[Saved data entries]
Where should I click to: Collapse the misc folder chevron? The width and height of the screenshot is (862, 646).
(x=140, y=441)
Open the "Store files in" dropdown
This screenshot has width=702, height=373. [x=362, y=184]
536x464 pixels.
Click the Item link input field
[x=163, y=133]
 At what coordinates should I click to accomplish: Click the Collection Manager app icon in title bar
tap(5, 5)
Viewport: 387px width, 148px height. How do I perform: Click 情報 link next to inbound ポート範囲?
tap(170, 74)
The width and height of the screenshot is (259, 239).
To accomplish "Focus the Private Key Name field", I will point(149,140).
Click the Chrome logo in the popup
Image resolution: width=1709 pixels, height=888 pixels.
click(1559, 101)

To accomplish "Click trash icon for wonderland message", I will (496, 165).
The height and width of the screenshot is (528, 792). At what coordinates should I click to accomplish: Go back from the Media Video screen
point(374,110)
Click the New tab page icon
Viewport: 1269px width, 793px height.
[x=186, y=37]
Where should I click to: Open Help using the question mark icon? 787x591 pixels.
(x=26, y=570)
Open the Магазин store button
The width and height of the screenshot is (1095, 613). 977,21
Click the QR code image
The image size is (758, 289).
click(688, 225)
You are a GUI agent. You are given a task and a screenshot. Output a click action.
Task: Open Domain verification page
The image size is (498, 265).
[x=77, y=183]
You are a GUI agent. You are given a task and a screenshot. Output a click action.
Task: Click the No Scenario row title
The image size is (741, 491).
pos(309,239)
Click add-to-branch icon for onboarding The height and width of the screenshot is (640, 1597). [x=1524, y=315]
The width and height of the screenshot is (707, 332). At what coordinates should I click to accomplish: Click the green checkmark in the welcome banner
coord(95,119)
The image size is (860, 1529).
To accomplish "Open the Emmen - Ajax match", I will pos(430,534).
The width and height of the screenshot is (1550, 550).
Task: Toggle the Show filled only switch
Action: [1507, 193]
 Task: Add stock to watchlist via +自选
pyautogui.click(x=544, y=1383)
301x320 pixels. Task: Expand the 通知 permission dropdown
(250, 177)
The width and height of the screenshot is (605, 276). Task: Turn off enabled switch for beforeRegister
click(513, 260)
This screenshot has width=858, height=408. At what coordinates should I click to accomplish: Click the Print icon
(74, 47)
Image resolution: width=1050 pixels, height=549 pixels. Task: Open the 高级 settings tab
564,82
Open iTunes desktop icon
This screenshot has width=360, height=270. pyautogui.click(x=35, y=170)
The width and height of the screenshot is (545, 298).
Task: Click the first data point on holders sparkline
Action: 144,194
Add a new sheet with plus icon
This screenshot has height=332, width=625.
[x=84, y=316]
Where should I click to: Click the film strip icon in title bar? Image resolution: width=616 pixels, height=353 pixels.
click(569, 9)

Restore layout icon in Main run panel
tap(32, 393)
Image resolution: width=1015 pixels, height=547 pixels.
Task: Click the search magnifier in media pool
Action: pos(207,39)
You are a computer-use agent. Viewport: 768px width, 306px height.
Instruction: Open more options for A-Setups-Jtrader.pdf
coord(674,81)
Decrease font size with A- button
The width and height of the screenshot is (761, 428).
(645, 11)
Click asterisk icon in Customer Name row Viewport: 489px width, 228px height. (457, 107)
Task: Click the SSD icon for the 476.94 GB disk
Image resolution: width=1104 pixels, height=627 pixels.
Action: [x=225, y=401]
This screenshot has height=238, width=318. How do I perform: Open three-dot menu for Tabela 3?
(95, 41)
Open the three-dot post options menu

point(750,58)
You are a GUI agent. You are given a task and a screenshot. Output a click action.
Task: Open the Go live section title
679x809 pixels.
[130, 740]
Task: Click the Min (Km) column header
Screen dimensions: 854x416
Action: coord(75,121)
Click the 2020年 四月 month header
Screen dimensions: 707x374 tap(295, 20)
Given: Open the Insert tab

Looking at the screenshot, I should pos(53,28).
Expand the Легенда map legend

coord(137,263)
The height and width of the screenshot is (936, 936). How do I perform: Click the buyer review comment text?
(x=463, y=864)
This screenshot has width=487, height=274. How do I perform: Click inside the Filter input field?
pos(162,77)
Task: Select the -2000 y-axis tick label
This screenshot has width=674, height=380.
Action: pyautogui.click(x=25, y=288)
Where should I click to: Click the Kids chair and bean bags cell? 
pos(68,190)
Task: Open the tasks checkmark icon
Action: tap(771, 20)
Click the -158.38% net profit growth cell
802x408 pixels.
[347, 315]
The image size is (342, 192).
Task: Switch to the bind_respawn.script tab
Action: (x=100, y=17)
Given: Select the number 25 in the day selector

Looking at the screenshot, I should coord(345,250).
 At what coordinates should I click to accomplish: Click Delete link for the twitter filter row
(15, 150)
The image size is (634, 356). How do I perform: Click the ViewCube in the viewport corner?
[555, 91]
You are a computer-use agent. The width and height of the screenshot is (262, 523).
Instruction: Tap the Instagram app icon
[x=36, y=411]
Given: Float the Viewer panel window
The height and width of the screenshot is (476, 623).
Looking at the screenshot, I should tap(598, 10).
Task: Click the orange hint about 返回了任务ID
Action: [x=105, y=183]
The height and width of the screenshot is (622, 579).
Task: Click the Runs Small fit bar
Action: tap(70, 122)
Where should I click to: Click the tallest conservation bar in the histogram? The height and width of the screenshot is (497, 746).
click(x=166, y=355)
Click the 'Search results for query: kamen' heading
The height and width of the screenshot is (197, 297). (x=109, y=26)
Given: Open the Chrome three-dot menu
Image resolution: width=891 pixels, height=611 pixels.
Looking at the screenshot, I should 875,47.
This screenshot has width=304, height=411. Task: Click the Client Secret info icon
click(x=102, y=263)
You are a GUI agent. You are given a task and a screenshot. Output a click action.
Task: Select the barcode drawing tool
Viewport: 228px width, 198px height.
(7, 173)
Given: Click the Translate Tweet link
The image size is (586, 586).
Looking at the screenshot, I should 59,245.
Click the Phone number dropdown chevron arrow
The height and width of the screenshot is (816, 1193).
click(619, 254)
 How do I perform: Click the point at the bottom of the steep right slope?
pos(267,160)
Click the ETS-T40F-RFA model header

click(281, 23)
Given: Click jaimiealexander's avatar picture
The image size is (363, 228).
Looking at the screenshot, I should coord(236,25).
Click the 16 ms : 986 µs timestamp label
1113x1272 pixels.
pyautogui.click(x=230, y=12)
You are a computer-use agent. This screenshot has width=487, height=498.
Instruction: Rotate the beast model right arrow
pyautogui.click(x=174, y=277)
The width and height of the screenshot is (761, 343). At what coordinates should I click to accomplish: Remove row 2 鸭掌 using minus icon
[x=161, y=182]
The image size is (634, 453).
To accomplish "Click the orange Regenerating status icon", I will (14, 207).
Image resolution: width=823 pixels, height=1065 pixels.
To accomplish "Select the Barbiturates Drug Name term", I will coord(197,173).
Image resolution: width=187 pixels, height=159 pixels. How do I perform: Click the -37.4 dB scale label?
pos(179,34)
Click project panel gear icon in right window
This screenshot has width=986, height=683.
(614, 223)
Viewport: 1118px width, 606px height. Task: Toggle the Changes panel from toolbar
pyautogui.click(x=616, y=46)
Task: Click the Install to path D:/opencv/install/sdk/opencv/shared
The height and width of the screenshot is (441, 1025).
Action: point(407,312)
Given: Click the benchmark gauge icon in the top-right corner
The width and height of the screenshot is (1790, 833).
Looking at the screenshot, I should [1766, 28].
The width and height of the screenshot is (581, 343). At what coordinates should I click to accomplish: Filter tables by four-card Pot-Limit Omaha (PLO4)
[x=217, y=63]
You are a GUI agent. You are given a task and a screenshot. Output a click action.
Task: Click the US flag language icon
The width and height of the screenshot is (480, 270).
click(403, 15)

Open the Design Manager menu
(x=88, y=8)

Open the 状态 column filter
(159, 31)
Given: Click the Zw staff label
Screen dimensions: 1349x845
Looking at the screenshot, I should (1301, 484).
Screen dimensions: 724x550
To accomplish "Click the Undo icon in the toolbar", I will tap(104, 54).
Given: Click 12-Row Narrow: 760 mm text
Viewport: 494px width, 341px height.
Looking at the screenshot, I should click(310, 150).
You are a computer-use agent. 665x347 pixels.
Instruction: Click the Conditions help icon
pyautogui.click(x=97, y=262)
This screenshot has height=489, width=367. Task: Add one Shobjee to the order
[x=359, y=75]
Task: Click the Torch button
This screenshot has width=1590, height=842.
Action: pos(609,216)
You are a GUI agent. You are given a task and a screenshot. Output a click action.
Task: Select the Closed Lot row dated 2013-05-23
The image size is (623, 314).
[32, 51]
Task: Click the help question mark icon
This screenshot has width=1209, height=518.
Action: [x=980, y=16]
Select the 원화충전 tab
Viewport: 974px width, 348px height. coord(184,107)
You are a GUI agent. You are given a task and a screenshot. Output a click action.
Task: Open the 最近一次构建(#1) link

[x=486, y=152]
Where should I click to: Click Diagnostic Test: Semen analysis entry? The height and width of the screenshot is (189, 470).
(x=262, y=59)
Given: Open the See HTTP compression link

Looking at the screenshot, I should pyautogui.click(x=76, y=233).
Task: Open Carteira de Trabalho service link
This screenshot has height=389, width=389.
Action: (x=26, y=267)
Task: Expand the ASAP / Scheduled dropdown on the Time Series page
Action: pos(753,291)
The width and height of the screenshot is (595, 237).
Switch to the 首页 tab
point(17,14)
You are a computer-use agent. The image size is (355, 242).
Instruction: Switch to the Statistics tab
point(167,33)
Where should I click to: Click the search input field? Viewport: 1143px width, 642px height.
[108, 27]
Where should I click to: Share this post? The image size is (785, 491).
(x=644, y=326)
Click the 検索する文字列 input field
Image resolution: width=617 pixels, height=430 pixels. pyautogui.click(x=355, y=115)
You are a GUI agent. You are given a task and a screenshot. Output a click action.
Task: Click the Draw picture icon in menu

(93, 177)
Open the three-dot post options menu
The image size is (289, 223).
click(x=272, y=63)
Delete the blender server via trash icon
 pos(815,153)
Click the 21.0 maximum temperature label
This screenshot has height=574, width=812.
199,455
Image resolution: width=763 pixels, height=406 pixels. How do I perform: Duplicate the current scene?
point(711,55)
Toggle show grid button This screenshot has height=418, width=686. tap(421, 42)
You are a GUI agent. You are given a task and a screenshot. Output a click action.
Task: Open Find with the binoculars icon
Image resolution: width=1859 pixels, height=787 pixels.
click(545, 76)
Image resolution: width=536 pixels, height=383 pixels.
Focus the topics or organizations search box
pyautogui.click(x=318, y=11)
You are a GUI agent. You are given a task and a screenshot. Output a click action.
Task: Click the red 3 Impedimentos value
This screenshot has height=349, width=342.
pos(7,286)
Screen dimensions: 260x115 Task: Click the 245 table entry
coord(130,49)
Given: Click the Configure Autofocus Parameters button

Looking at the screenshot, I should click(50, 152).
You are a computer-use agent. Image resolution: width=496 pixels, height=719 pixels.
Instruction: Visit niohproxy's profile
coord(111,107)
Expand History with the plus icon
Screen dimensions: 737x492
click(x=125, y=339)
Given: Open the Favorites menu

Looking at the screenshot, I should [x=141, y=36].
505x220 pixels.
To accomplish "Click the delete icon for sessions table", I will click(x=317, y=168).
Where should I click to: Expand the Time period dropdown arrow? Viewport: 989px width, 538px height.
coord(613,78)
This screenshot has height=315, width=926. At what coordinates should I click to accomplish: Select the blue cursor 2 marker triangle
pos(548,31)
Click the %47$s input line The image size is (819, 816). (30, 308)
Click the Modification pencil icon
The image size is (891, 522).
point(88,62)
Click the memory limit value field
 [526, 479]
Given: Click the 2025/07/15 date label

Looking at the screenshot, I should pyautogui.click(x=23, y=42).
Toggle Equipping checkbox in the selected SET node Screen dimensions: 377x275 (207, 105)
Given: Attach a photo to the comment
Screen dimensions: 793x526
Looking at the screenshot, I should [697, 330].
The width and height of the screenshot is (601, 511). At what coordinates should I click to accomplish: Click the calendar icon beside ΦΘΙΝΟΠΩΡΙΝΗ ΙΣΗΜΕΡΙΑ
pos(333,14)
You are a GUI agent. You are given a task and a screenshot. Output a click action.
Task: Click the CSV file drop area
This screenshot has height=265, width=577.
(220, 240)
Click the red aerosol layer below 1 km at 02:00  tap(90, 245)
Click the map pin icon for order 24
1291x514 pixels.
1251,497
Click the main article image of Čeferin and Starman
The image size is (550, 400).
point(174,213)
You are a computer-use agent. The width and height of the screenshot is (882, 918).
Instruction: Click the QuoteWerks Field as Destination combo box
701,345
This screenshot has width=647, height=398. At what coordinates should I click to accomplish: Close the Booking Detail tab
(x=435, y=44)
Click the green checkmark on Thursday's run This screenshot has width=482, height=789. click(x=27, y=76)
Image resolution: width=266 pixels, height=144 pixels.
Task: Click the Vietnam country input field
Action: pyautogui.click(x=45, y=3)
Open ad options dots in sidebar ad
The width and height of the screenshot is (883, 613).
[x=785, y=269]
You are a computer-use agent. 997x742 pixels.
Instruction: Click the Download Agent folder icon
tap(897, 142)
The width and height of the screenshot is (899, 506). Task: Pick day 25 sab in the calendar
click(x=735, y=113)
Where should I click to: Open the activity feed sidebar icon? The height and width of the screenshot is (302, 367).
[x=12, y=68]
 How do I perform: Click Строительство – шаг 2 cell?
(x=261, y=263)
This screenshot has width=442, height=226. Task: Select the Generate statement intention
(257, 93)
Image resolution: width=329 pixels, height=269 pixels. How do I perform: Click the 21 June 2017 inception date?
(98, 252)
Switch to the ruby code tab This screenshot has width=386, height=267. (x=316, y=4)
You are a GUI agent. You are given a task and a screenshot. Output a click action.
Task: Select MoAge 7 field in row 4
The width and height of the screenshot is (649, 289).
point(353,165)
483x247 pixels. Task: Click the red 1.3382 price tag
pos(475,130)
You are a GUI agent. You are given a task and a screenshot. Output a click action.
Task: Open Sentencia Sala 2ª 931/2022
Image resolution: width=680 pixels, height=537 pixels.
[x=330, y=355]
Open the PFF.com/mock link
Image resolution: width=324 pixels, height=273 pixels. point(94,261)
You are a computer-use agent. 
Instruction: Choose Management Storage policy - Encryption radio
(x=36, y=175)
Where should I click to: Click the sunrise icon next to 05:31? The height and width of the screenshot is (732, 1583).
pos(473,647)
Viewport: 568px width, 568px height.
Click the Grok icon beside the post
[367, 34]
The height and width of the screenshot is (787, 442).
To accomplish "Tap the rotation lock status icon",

**To do**
Set down nothing but the lines from the one containing "Open the PFF.com/mock link" through the end of the entries above, exactly as written, both ends counted.

**Expected output**
Open the PFF.com/mock link
Image resolution: width=324 pixels, height=273 pixels. point(94,261)
You are a computer-use agent. 
Instruction: Choose Management Storage policy - Encryption radio
(x=36, y=175)
Where should I click to: Click the sunrise icon next to 05:31? The height and width of the screenshot is (732, 1583).
pos(473,647)
Viewport: 568px width, 568px height.
Click the Grok icon beside the post
[367, 34]
The height and width of the screenshot is (787, 442).
To accomplish "Tap the rotation lock status icon",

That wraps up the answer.